Crossover learning Learning in informal settings, such as museums and after-school clubs, can link educational content with issues that matter to learners in their lives.
Learning through argumentation Students can advance their understanding of science and mathematics by arguing in ways similar to professional scientists and mathematicians.
Incidental learning Incidental learning is unplanned or unintentional learning. It may occur while carrying out an activity that is seemingly unrelated to what is learned.
Context-based learning Context enables us to learn from experience. By interpreting new information in the context of where and when it occurs and relating it to what we already know, we come to understand its relevance and meaning.
Computational thinking Computational thinking is a powerful approach to thinking and problem solving. It involves breaking large problems down into smaller ones.
Learning by doing science with remote labs Engaging with authentic scientific tools and practices such as controlling remote laboratory experiments or telescopes can build science inquiry skills, improve conceptual understanding, and increase motivation.
Embodied learning Embodied learning involves self-awareness of the body interacting with a real or simulated world to support the learning process.
Adaptive teaching All learners are different. However, most educational presentations and materials are the same for all. Adaptive teaching offers a solution to this problem. It uses data about a learner’s previous and current learning to create a personalised path through educational content.
Analytics of emotions Automated methods of eye tracking and facial recognition can analyse how students learn, then respond differently to their emotional and cognitive states.
Stealth assessment The automatic data collection that goes on in the background when students work with rich digital environments can be applied to unobtrusive, ‘stealth’, assessment of their learning processes.

These are all new to me, or I’ve not heard them described this way, excepting adaptive teaching.

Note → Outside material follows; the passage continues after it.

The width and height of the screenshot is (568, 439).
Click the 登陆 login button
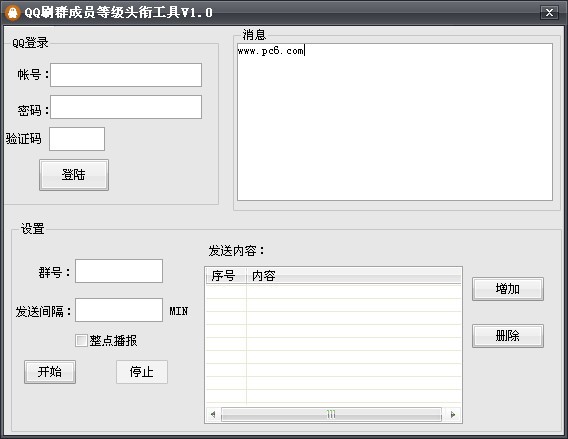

Some of these methods could have less appeal for a librarian-educator, but as we seek to find new ways to help students achieve deeper learning for effective research there may be some possibilities for applying new techniques. In addition, the context in which these methods would work best is perhaps not compatible with the short-term instruction primarily delivered by librarians. But there might be ways to integrate some of these new pedagogies into our practice.

Learning through argumentation, for example, may help students achieve deeper learning by requiring them to justify and argue for their reasons for making certain decisions about the selection and evaluation of information resources. Students might be asked to identify and then use terms for a search. To help them determine if the selected terms were effective students would need to argue in support of the outcome. Other students could be invited to argue for or against the terms. Can students handle providing evidence to support decisions that may not be easily understood? That’s part of the challenge. Stealth assessment sounds interesting as well, but given the technology requirements it’s timeline is considerably longer. It might be 4 or 5 years off in the future.

While blended librarians may lack formal learning in pedagogy and andragogy, many are savvy about learning theory, how it is applied in the classroom and how and when to use instructional technology to support their learning methods. This new report should get us thinking about new pedagogies and how we might apply them in our practice – or engage in discussions about them with faculty and other academic support colleagues.